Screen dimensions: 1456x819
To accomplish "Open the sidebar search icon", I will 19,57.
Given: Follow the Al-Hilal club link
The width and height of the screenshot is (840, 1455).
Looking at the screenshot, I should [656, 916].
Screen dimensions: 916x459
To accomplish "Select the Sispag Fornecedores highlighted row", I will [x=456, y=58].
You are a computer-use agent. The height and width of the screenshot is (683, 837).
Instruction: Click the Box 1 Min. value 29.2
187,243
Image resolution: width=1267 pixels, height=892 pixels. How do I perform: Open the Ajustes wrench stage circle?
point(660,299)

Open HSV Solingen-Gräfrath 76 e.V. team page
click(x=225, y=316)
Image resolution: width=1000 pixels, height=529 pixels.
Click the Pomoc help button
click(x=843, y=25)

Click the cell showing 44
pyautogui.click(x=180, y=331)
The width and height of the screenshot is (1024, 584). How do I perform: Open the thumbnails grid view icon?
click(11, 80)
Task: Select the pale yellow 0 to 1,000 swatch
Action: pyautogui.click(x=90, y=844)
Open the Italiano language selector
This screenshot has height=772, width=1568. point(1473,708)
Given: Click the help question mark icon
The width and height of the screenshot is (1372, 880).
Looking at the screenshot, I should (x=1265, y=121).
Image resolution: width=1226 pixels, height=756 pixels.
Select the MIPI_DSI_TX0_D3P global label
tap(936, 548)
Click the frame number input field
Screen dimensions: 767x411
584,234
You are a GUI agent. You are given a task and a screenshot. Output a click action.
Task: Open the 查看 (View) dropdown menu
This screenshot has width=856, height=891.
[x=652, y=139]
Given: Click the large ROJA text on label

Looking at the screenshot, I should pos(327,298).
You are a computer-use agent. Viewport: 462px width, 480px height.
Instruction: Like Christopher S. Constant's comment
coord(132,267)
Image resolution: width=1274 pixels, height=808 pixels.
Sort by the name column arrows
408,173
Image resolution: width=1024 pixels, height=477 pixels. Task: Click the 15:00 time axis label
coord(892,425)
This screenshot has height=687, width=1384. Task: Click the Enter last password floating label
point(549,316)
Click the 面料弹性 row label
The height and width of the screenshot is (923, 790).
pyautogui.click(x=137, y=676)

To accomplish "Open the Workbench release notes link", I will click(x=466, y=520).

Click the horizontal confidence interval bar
★ ★ ★ ★ ★ ★ ★
[Action item]:
Retype the data precisely.

[Exercise result]:
Screen dimensions: 1456x819
To accomplish "Open the sidebar search icon", I will 19,57.
Given: Follow the Al-Hilal club link
The width and height of the screenshot is (840, 1455).
Looking at the screenshot, I should [656, 916].
Screen dimensions: 916x459
To accomplish "Select the Sispag Fornecedores highlighted row", I will [x=456, y=58].
You are a computer-use agent. The height and width of the screenshot is (683, 837).
Instruction: Click the Box 1 Min. value 29.2
187,243
Image resolution: width=1267 pixels, height=892 pixels. How do I perform: Open the Ajustes wrench stage circle?
point(660,299)

Open HSV Solingen-Gräfrath 76 e.V. team page
click(x=225, y=316)
Image resolution: width=1000 pixels, height=529 pixels.
Click the Pomoc help button
click(x=843, y=25)

Click the cell showing 44
pyautogui.click(x=180, y=331)
The width and height of the screenshot is (1024, 584). How do I perform: Open the thumbnails grid view icon?
click(11, 80)
Task: Select the pale yellow 0 to 1,000 swatch
Action: pyautogui.click(x=90, y=844)
Open the Italiano language selector
This screenshot has height=772, width=1568. point(1473,708)
Given: Click the help question mark icon
The width and height of the screenshot is (1372, 880).
Looking at the screenshot, I should (x=1265, y=121).
Image resolution: width=1226 pixels, height=756 pixels.
Select the MIPI_DSI_TX0_D3P global label
tap(936, 548)
Click the frame number input field
Screen dimensions: 767x411
584,234
You are a GUI agent. You are given a task and a screenshot. Output a click action.
Task: Open the 查看 (View) dropdown menu
This screenshot has width=856, height=891.
[x=652, y=139]
Given: Click the large ROJA text on label

Looking at the screenshot, I should pos(327,298).
You are a computer-use agent. Viewport: 462px width, 480px height.
Instruction: Like Christopher S. Constant's comment
coord(132,267)
Image resolution: width=1274 pixels, height=808 pixels.
Sort by the name column arrows
408,173
Image resolution: width=1024 pixels, height=477 pixels. Task: Click the 15:00 time axis label
coord(892,425)
This screenshot has height=687, width=1384. Task: Click the Enter last password floating label
point(549,316)
Click the 面料弹性 row label
The height and width of the screenshot is (923, 790).
pyautogui.click(x=137, y=676)

To accomplish "Open the Workbench release notes link", I will click(x=466, y=520).

Click the horizontal confidence interval bar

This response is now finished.